## Software Project Estimation

Steve McConnell's *Software Estimation: Demystifying the Black Art* is a fabulous resource for software projects. If you haven't read it, pick up a copy and work your way through it. It is full of great ideas, interesting concepts, and some tips. The topic of software estimation is large, so in this article I'm going to focus on one of McConnell's topics: using uncertainty factors in estimation work.

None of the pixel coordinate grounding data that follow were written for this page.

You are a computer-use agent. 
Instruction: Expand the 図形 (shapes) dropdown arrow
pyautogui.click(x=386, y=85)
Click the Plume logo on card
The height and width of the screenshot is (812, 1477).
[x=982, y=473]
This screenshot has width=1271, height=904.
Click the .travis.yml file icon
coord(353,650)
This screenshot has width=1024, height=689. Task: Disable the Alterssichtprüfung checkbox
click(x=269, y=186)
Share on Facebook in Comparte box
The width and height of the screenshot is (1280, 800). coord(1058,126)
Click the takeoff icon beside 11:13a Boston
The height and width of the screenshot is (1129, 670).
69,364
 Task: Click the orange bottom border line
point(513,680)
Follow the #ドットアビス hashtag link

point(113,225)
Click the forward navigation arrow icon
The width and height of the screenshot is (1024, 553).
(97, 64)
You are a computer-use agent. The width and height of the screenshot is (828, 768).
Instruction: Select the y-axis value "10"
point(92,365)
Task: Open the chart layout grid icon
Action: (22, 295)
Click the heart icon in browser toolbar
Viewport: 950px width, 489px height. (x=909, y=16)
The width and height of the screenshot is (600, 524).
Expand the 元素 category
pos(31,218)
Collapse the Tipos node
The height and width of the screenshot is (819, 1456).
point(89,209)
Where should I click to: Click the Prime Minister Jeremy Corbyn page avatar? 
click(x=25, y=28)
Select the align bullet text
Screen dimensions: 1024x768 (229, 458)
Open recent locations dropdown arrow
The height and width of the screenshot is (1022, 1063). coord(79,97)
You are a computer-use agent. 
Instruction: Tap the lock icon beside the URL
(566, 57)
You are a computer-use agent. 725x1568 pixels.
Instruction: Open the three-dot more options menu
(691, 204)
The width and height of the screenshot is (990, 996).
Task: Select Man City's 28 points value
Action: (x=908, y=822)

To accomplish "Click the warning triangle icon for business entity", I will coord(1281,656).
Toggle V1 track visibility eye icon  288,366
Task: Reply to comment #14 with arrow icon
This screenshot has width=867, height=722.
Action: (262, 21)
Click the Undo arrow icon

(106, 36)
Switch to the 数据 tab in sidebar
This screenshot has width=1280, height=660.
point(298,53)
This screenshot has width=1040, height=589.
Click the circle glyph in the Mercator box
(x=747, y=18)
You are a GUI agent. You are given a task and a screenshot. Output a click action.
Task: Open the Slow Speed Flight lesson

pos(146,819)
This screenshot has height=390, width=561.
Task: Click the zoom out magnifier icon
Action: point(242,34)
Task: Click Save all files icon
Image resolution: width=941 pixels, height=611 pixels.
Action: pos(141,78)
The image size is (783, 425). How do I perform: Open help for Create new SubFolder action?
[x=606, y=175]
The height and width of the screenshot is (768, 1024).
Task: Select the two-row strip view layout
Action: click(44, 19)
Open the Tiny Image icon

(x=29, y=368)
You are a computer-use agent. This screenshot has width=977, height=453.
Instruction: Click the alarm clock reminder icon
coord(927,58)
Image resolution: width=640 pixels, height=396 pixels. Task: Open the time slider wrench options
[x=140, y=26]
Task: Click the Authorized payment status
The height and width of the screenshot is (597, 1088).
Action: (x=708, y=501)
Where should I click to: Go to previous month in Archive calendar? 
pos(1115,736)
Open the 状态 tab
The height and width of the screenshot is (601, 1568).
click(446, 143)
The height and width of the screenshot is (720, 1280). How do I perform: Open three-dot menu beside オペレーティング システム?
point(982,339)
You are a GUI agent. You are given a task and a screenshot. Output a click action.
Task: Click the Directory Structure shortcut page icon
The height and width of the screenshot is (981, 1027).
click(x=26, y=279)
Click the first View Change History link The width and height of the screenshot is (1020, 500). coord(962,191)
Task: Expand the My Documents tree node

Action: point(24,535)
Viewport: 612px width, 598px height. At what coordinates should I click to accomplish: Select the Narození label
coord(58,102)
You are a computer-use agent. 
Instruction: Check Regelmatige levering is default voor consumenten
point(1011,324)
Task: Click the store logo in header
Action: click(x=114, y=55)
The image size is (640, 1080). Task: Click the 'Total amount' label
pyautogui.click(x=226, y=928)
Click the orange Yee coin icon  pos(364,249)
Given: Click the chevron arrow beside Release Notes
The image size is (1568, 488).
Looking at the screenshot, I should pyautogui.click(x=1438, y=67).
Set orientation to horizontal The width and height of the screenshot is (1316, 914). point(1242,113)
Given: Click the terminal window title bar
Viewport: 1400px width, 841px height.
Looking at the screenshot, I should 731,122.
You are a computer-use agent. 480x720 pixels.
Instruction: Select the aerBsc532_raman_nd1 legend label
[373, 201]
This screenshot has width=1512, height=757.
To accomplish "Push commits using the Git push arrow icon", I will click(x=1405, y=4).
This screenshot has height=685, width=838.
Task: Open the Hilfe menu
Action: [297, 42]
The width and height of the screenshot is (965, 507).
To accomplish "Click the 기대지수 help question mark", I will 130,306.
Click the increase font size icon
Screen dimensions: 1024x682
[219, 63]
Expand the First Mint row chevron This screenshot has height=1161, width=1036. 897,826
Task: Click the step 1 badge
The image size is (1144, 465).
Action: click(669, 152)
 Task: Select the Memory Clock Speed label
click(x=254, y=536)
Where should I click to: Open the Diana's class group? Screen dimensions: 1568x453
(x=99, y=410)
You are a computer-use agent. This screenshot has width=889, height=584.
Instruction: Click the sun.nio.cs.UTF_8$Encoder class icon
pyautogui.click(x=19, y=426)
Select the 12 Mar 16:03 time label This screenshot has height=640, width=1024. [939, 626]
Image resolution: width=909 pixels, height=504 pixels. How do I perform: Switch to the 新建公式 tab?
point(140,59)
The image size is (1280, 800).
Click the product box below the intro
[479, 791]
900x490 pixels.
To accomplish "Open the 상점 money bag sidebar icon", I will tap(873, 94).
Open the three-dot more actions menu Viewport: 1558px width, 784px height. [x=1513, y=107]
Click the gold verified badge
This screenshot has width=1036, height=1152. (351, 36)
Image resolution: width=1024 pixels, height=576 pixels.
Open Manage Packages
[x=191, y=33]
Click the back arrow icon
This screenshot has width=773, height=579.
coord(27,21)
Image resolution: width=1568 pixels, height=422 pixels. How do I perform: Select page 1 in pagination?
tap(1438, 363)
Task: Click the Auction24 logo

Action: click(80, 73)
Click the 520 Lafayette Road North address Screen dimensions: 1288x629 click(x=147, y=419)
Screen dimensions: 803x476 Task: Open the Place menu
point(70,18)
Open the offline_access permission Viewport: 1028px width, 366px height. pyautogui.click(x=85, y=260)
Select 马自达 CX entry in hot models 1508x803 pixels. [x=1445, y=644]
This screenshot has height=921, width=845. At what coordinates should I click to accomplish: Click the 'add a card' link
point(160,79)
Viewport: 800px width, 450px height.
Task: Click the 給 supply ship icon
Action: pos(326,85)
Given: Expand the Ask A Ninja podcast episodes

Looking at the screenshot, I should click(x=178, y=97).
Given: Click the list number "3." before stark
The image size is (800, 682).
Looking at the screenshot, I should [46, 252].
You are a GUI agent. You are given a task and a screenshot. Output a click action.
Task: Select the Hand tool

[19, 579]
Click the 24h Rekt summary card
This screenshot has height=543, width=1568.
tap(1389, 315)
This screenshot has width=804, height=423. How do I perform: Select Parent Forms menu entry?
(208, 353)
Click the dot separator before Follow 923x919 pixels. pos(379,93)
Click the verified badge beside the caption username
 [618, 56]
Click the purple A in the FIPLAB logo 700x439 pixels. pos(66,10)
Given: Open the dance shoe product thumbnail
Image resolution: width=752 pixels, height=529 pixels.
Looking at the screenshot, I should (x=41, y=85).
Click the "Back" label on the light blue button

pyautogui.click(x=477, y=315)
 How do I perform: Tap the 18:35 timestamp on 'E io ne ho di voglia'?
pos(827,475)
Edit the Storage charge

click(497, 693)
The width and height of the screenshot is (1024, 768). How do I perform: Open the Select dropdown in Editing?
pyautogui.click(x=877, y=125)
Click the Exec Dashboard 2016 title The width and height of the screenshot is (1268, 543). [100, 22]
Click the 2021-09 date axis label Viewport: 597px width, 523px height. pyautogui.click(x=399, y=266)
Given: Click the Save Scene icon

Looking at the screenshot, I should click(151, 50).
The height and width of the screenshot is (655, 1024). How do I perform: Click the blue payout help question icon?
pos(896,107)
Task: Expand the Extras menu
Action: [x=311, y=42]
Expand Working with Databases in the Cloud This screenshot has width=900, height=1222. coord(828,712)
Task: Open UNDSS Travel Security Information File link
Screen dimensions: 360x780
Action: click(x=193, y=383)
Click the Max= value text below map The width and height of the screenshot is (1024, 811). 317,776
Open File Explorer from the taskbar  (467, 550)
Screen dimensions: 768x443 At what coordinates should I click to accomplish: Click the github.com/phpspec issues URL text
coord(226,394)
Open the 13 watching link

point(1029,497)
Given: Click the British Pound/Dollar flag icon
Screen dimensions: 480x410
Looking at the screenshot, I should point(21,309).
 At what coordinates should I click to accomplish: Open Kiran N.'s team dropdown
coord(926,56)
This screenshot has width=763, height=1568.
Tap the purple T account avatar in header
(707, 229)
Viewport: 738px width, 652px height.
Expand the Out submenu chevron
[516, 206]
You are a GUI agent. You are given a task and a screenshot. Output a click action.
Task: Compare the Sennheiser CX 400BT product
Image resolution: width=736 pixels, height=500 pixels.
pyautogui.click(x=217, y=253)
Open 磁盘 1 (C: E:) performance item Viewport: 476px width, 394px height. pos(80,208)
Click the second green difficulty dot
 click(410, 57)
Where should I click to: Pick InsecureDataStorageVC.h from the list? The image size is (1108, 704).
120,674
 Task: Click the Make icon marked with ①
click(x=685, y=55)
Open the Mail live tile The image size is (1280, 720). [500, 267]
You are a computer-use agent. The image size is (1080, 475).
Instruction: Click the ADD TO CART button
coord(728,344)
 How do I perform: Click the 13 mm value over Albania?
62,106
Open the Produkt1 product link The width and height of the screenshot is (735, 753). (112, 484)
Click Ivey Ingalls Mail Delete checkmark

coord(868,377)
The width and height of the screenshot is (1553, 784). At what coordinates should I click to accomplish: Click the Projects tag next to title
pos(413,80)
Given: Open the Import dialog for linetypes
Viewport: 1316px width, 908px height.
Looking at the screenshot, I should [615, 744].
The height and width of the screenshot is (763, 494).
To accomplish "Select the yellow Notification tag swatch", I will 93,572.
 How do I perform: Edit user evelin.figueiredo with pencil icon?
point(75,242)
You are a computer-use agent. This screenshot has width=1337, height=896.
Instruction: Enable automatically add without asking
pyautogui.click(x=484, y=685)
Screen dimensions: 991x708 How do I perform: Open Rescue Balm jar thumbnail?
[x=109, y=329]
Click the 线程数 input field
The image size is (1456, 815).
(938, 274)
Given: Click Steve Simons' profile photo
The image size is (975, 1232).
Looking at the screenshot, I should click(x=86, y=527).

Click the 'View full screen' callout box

McConnell writes, "Accurate software estimates acknowledge that software projects are assailed by uncertainty from all quarters." [1] Most software development professionals I've talked to agree with this statement, and there are plenty of estimation tools available with this concept built in. However, I rarely see uncertainty factors applied to project estimation. Management feels the technical staff is uncooperative and inflates estimates, and techies feel that management doesn't have a true appreciation for how much work is required. Using a bit more rigor in our estimation process can make estimation efforts visible, defensible, and more accurate. (Also see Joel Spolsky's feature article *Beat the Odds* in the March 2007 edition of *Better Software* magazine. [2])

**Example: Scrum Team**

A Scrum team was struggling with their estimation process. They'd tried different techniques, including using story points instead of time blocks, but in the end, a senior manager would get a date in mind and the estimates would have to be massaged to meet that date. The fact that they never met that date was a cause for concern.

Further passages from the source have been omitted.